Quando il linguaggio orienta i nostri comportamenti.
Sono alla perenne ricerca di nuove strategie per aumentare la qualità della comunicazione, di tutto ciò che attiene al linguaggio, alla relazione e alla riflessione che l’ascolto produce.
Nel tempo ho capito che l’interazione con altri individui produce ricchezza, sempre e comunque, ma lo fa a determinati condizioni. Vediamole
La prima condizione
Accettare che ogni situazione necessita l’uso di occhiali sempre nuovi e diversi.
Significa fare proprio il punto di vista del giudice saggio.
Accogliere che la ragione trovi cittadinanza in entrambi gli interlocutori, ognuno dei quali interpreta la questione (qualsiasi essa sia) dal proprio punto di vista, storia personale e conoscenze.
Nessuno dei due deve convincere l’altro della veridicità dei suoi assunti ma accogliere la sua visione, senza giudizio. In questo modo, come afferma Panikkar, avremo ben due scenari a disposizione (il nostro e quello del nostro interlocutore).
L’autore per chiarire il significato che attribuisce al dialogo usa la metafora della finestra e spiega che ogni essere umano possiede un proprio orizzonte di pensiero (il proprio punto di vista).
È attraverso il confronto, sostiene, che si può ottenere una visione più completa della realtà.
Prerogativa di un individuo è cogliere solo gli aspetti che lui è in grado di riconoscere, decodificandoli in base alle proprie cornici cognitive.
La finestra attraverso la quale guarda, rappresenta la propria cornice e cultura.
La seconda condizione
Accogliere anche la sua ragione come plausibile.
La ricchezza di cui parlavo prima, quale esito dell’incontro con altri individui, può concretizzarsi in vari modi.
Un comportamento, un gesto, una parola.
Qualcosa provoca un sussulto, stuzzica il tuo interesse, fa accendere una lampadina e ti spinge uscire dalla tua zona di confort.
Non deve accadere per forza subito.
È importante non censurare l’altro solo perché non è frutto della propria conoscenza.
La terza condizione
L’ascolto attivo, facendo proprie le sette regole dell’arte di ascoltare di Marianella Sclavi.
Propongo di aggiungerne un’altra
Ascoltare il proprio corpo, le proprie sensazioni.
Ci sono situazioni in cui la mente (mente) ma al corpo non sfugge l’importanza di quanto accade intorno a te: una sensazione, un brivido, un’accelerazione del battito cardiaco, una vampata (non necessariamente indice di menopausa) ecc. possono darti indicazioni che al momento non comprendi, ma che ti riguardano, eccome ti riguardano.

Voci per ritrovare ciò che viene descritto:
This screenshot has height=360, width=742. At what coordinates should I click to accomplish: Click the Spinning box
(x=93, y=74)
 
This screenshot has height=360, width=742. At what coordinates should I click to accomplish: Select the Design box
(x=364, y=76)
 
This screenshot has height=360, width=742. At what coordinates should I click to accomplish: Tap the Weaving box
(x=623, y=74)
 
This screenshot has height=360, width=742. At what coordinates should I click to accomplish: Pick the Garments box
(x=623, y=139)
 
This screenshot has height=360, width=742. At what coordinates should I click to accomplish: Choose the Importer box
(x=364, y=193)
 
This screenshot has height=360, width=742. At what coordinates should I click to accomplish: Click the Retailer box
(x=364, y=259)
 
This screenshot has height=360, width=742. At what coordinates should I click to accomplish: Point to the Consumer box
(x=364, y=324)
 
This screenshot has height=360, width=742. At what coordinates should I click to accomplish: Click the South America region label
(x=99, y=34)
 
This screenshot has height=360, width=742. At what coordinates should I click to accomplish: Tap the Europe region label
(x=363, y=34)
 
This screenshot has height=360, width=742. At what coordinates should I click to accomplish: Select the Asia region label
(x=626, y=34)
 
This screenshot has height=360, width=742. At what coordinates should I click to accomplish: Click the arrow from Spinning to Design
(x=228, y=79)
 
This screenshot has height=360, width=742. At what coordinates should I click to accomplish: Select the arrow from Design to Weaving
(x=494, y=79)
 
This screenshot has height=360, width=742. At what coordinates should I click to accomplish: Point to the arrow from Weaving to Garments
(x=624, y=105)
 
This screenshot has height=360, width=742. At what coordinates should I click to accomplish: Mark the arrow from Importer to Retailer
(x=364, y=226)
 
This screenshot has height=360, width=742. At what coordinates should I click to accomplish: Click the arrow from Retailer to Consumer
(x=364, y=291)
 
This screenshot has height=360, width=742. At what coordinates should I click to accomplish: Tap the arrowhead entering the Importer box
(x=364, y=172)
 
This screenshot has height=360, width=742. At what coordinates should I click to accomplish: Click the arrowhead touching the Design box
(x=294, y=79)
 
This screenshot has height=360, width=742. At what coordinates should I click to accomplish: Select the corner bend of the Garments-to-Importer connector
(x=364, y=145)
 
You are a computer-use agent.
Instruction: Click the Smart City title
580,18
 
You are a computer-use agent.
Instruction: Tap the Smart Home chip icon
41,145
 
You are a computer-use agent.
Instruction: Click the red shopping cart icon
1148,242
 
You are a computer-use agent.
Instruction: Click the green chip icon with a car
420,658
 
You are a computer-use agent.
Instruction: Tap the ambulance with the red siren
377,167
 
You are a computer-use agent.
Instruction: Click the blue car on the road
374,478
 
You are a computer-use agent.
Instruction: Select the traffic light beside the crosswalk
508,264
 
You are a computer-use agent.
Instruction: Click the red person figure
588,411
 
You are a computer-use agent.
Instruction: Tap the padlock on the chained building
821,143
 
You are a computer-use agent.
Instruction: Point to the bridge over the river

DA SVOLGERE:
a) Riscrivi in forma più breve il paragrafo del testo sulla comunicazione che inizia con «Nessuno dei due deve convincere», senza perderne i fatti principali.
b) Prosegui il testo sulla qualità della comunicazione a partire dalla sua ultima frase.

RISPOSTE AI COMPITI:
a) Nessuno dei due interlocutori deve convincere l'altro delle proprie idee: deve invece accoglierne la visione senza giudizio. Così, secondo Panikkar, si hanno a disposizione due scenari, il proprio e quello dell'interlocutore.

b)
Quando qualcosa ti stuzzica
Ad una recente lezione al “Death studies & the end of life” la Prof.ssa Testoni affrontando il tema del linguaggio e della censura che si attua parlando di temi “delicati”, ha sollecitato il mio interesse sulle affermazioni che seguono:
- Gli esseri umani abitano ciò che dicono, abitano delle rappresentazioni;
- Siamo parlati dal linguaggio; cosa significa che le parole ci parlano?
- Imposizione gentile che agisce su di noi senza che ce ne rendiamo conto;
- Differenza tra essere viaggiatori ed essere viaggiati.
Proverò a decodificarle, ovviamente attraverso le mie cornici cognitive e culturali, lasciando la possibilità che emergano altri nuovi scenari o punti di vista.
Gli esseri umani abitano ciò che dicono, abitano delle rappresentazioni.
Il linguaggio (secondo Foucault) concede a noi esseri umani di orientare i nostri comportamenti. Il mondo è fatto di spazi occupati da cose che condizionano e orientano la nostra quotidianità. In apparenza ci semplificano il compito di dover decidere, in realtà sono loro a decidere per noi. Se ce ne rendiamo conto proviamo a modificarli in base alla costruzione del nostro sé.
Un sé che è prodotto dall’interazione con gli altri e che orienta sia la nostra mente sia i nostri pensieri. Più o meno inconsapevolmente siamo guidati da altri, siamo parlati dal linguaggio che conosciamo e ci comportiamo di conseguenza.
Aumentare il nostro vocabolario, quindi, può significare ampliare la gamma di comportamenti.
Pertanto, a seconda degli orizzonti che il nostro linguaggio svela dinanzi a noi, nella significazione del nostro vissuto (passato, presente e futuro) e attraverso le parole che ci parlano, ci regoliamo e ci comportiamo.
Una precisazione, ciò che intendiamo in questo ambito per linguaggio ha a che fare con le operazioni di codifica delle informazioni, codifica e trattenimento in memoria.
Siamo immersi nel linguaggio che ci orienta.
Pensiamo ad esempio all’urbanistica.
I professionisti in materia, creando un linguaggio di prescrizioni e proscrizioni (disposizioni e divieti) progettano gli spazi adibiti a determinate funzioni, orientando in questo modo il movimento.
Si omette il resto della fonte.